Eng believes conferences should take it a step further and be willing to say no to the marketing team of a sponsor if they aren't aligned with the goals of a conference.
"This is an easy thing for me to say as somebody who doesn't have to balance the conference budget, but the more you give sponsors the ability to control or influence your program, the more you'll find it dilutive to your identity over the long term," he said.
Eng believes that there is a solid challenge to the premise that bigger names guarantee more lead generation.
"Put together a strong program year over year, and you'll fill the seats."
Unfortunately, according to Eng, some of the larger conferences will override their program committees to accept certain speakers employed by a major sponsor, even if the committee didn't feel the talk was strong enough on its own merits. He said this is something he's experienced personally, as well as heard from others on review boards.

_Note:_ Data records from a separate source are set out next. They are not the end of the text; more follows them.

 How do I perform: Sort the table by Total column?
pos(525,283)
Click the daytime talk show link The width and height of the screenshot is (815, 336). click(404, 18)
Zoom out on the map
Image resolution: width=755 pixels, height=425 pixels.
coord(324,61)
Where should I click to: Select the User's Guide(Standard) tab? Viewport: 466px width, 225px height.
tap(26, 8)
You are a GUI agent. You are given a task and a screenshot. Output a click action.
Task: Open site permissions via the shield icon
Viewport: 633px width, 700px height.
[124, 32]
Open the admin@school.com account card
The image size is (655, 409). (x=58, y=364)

Miller's main concern about some of the perceived imbalance around security conferences is that some tactics may scare away up-and-coming speakers who have a lot to say, and need the experience to build gravitas to eventually get to a bigger stage, and more importantly, do more in their day jobs to empower practitioners of defense.
As a matter of fact, that was recently a hot-button issue in the security community on social media after a member of the Black Hat U.S. review board suggested that submitters really think about if their submission is "blackhat quality" [stet]. This drew strong community reaction, however Katie Moussouris, founder and CTO of Luta Security said it best:
"If the question is: should I submit a proposal for a talk to event X? The answer is always yes," Miller said. "Don't psych yourself out."

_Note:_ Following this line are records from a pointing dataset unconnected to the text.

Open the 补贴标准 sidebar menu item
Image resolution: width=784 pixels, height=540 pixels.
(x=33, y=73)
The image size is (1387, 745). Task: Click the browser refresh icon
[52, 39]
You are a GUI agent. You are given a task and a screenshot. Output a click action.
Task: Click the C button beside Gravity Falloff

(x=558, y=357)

In terms of choosing what to attend or submit to, Eng says he gives his team at Veracode a lot of leeway, since everyone is interested in different topics. His only rule is to consider the value.

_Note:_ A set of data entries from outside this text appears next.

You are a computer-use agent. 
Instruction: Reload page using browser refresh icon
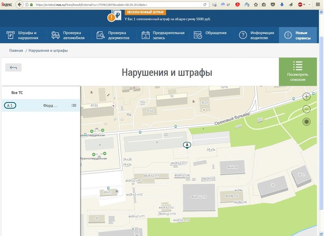click(205, 4)
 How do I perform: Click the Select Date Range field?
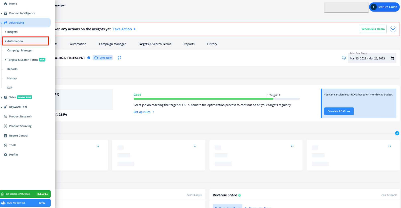(x=367, y=58)
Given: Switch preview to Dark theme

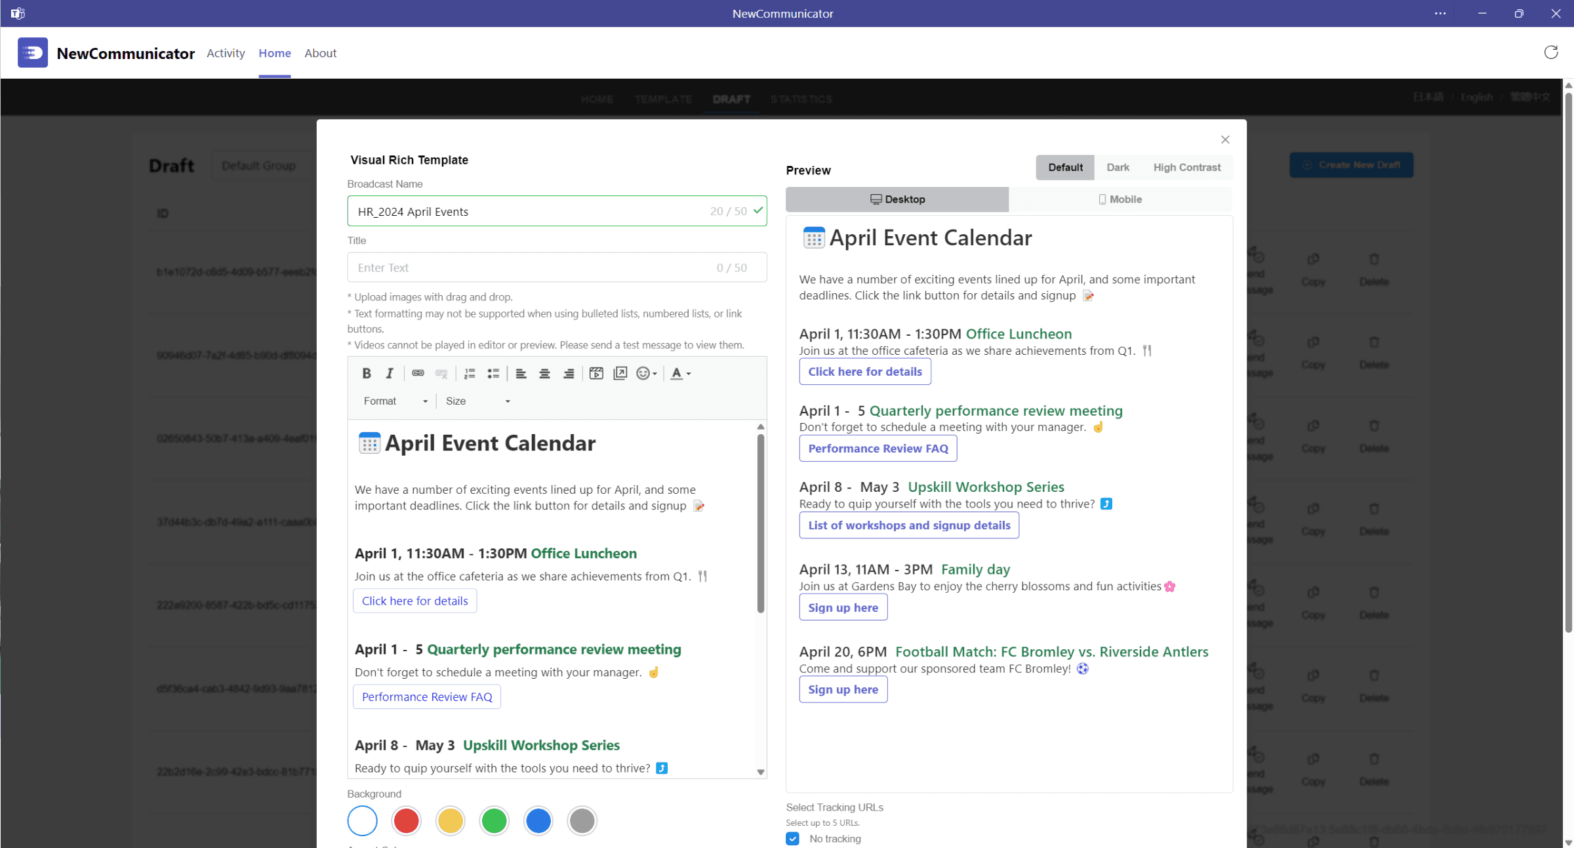Looking at the screenshot, I should tap(1118, 167).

"What I aim for, more broadly, is balance," he said. "By engaging with a diverse set of practitioners from different worlds, so to speak, it makes us well-rounded as a team."
Eng also suggests asking the conference organizers how they plan to increase diversity, and whether it is even important to them.
"The biggest for me, is not just the fact that we see the same speakers over and over, but on top of that, many of them aren't even practitioners," Eng said. "You have some people who speak very eloquently and invent clever sound bites, but haven't actually done the thing they're talking about in years (or ever!). It's fine to have a grand vision, but it's frustrating to listen to somebody who's disconnected from the real work being done."
In the end, both Miller and Eng agree that the hardest challenge of any conference, in terms of attracting both speakers and learners, is creating an identity. After creating that identity, the next hardest thing is determining the submissions that provide the most value, especially when many people submit the same topics.
"This is the one area you introduce a lot of uncertainty with a completely blind review process - you reduce bias (good!), but you also have no idea how capable or qualified the speaker is (scary!)," Eng said. "But that's a risk you have to take if one of your goals is to find great new speakers.
"We were all first-time speakers once."